Problem description => From the line containing "Screen dimensions: 1000x554" through the last line of the records below, output every line exactly as it appears, but leave out the pictures.

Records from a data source
========================================================================
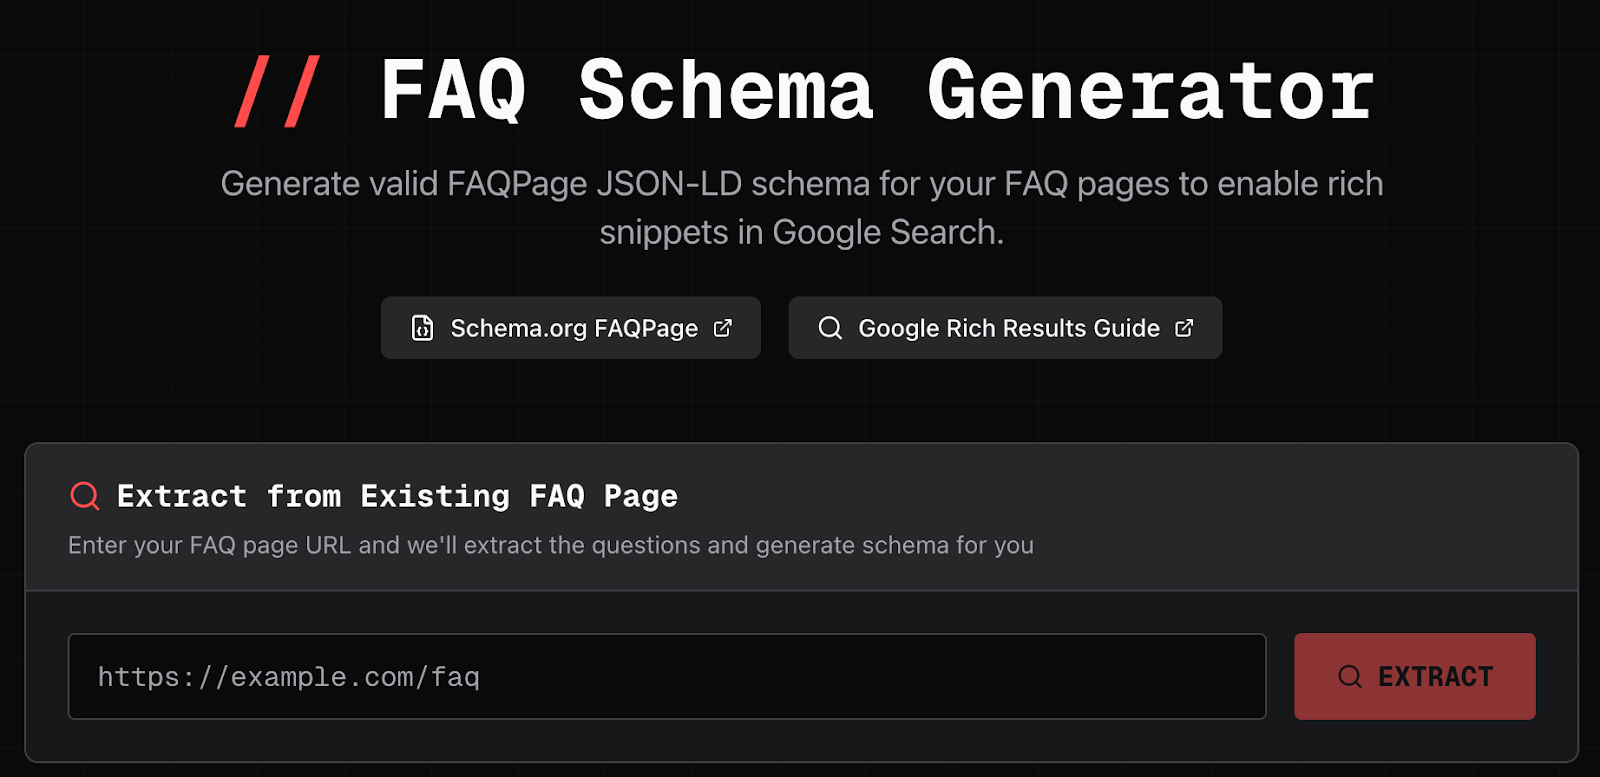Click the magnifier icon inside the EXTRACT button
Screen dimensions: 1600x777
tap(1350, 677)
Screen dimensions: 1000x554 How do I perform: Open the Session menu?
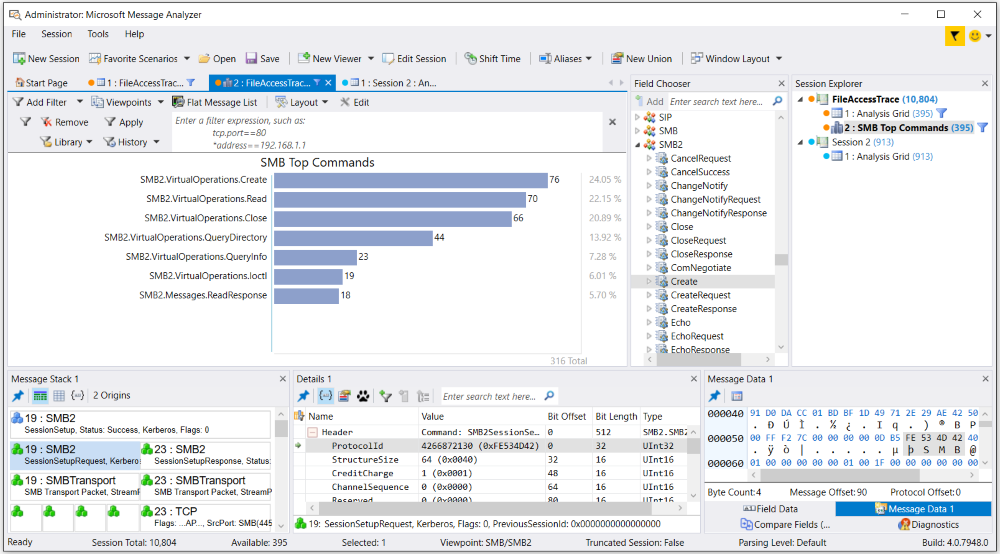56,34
========================================================================
Solution to the exercise =>
Screen dimensions: 1000x554 How do I perform: Open the Session menu?
56,34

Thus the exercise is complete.